Enable it with the tunnel interface(s) and VPN endpoint IP(s) — see the vpn block in config.md. Find your tunnel interface with:

dezhban detect-vpn          # detected tunnel iface(s) + a paste-ready vpn block

detect-vpn deliberately does not autodetect the endpoint — a wrong endpoint would leak physical egress — so set vpn.endpoints from your VPN client's own config (or use autoDiscoverEndpoints on macOS). A wrong or tunnel-internal endpoint is the #1 lockout cause; troubleshooting.md has the runbook. panic tears down both GUARD and FULL-BLOCK rules.

Country-blocklist — the fallback mode

For hosts not behind a full tunnel. dezhban watches your public IP's country and, when it matches blockedCountries, cuts egress by destination — keeping DNS and the geo-API providers open so recovery can still fire. Two states:

  • ALLOW (country not blocked — resting) — no rules at all; the network is fully open.
  • BLOCK (country blocked, or unknown while failClosed) — default-deny with only the allowlist open.
# ALLOW  — ∅  no rules installed
#
# BLOCK  — pass quick on lo0 all no state
#          pass out quick proto { udp tcp } to { <dns> } port 53 no state
#          pass out quick to { <geo-API provider IPs> } no state
#          block drop out all

This mode is best-effort, not a zero-leak guarantee. It is reactive: a transition to a blocked country commits only after hysteresis × pollInterval agreeing readings, and while the country looks fine it applies no rules at all. Lowering pollInterval (even to a few seconds) shrinks the window but cannot close it — there is always a gap between a change and the next poll. Only the always-on VPN guard has a leak window of zero by construction.

Which mode do I want?

The deciding question:

If your VPN silently drops, do you care that traffic keeps flowing on your real connection — exposing your real IP?

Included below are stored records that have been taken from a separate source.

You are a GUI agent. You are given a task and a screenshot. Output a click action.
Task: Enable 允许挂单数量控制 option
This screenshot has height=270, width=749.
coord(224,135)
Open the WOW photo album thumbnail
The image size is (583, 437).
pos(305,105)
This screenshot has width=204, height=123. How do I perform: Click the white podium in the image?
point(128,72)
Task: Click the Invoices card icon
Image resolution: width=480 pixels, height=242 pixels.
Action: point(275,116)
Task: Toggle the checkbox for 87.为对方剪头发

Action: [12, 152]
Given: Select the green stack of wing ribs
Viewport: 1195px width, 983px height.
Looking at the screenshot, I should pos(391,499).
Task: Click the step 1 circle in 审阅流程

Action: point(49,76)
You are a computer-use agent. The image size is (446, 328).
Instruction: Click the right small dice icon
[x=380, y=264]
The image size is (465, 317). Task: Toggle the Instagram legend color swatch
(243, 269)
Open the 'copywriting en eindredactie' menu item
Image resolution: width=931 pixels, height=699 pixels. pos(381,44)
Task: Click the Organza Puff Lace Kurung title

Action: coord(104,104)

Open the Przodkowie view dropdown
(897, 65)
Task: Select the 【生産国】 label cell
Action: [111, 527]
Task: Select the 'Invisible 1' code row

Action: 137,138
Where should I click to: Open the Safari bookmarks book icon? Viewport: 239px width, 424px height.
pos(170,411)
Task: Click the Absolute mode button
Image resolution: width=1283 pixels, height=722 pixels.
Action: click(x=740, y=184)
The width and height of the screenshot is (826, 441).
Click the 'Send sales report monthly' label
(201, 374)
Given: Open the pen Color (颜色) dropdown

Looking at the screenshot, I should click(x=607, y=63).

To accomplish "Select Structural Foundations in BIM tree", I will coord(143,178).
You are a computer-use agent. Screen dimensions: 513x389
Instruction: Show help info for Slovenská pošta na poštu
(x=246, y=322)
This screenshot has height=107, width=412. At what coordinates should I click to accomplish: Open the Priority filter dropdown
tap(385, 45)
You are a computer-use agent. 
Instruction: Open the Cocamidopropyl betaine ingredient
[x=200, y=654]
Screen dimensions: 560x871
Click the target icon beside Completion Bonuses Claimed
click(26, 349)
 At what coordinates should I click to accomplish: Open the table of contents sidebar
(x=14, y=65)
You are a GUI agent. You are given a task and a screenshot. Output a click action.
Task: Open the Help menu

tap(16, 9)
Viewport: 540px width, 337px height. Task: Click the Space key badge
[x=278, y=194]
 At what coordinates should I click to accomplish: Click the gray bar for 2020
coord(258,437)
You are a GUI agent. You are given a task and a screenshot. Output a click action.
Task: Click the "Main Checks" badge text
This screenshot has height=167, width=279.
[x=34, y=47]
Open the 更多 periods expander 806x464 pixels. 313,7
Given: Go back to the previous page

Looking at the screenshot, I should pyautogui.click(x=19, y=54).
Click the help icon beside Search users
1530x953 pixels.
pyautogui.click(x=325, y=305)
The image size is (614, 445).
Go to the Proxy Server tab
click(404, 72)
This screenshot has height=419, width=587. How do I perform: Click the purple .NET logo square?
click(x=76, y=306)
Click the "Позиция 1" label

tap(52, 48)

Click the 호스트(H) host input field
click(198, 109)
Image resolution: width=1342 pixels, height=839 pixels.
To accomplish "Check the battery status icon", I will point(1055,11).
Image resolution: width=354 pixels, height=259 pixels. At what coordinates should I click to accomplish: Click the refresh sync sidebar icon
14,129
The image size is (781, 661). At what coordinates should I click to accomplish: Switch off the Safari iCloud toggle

  • YesVPN guard. GUARD is always on, so a drop is cut in 0 seconds. This holds regardless of whether your provider ever routes you through a blocked country — that only affects whether FULL BLOCK ever fires; otherwise you simply stay in GUARD, and lose nothing by choosing this mode. (Keep blockedCountries listed anyway as a free backstop.)
  • NoCountry-blocklist. Only meaningful if the country you block is your real physical location — on a VPN drop it blocks late (real country blocked) or never (real country allowed).

Don't run VPN mode without a VPN: GUARD needs a tunnel to pass traffic through, or you have no connectivity. This is why vpn.enabled defaults to false — it is a safety opt-in (a misconfigured guard, or one with no tunnel, can lock a host out), not a statement that the fallback is the normal mode.

Preview any ruleset without applying it

No root, no firewall changes:

dezhban print-rules --mode guard     --config <config>
dezhban print-rules --mode fullblock --config <config>
dezhban print-rules --mode legacy    --config <config>

The guard / fullblock / legacy mode names are the stable identifiers used by print-rules and the state file; "primary" and "fallback" are descriptive only.